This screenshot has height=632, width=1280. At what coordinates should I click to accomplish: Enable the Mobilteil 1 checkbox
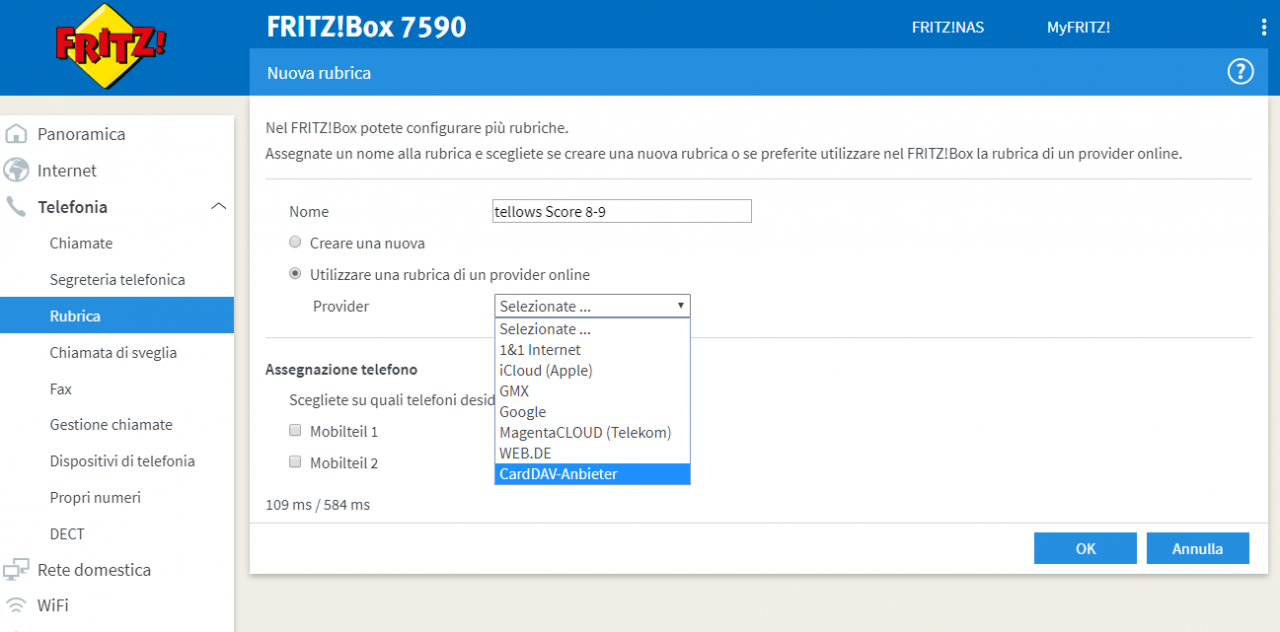(x=295, y=431)
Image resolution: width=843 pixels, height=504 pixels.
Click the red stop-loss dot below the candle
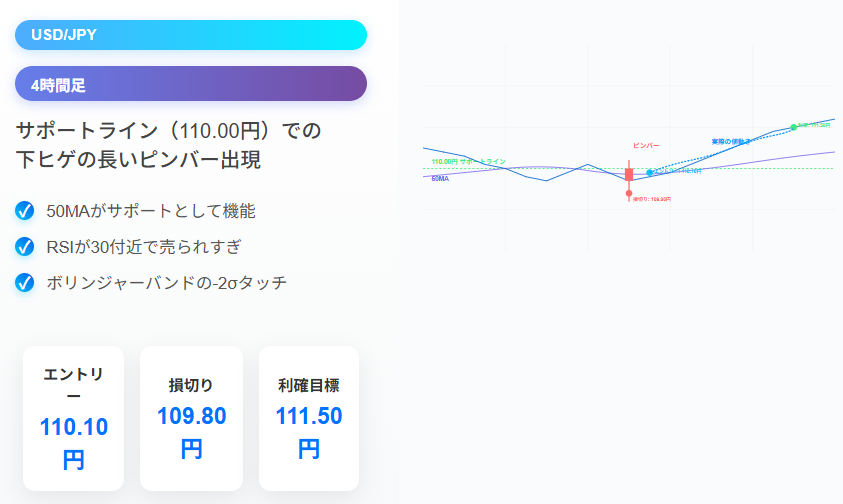pos(628,193)
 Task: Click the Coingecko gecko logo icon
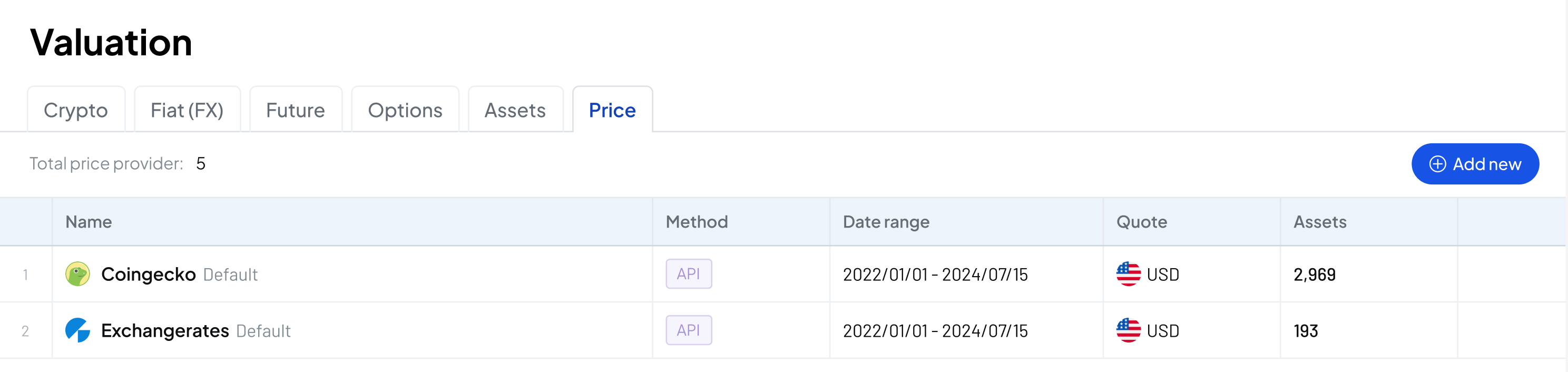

_EXERCISE DETAILS_: Swap "stop-loss" for "take-profit" in the rows from the line with "Image resolution: width=843" through the end of the rows, and give those lines again with nothing else changed. Leave the pictures out.

_EXERCISE OUTPUT_:
Image resolution: width=843 pixels, height=504 pixels.
Click the red take-profit dot below the candle
pos(628,193)
 Task: Click the Coingecko gecko logo icon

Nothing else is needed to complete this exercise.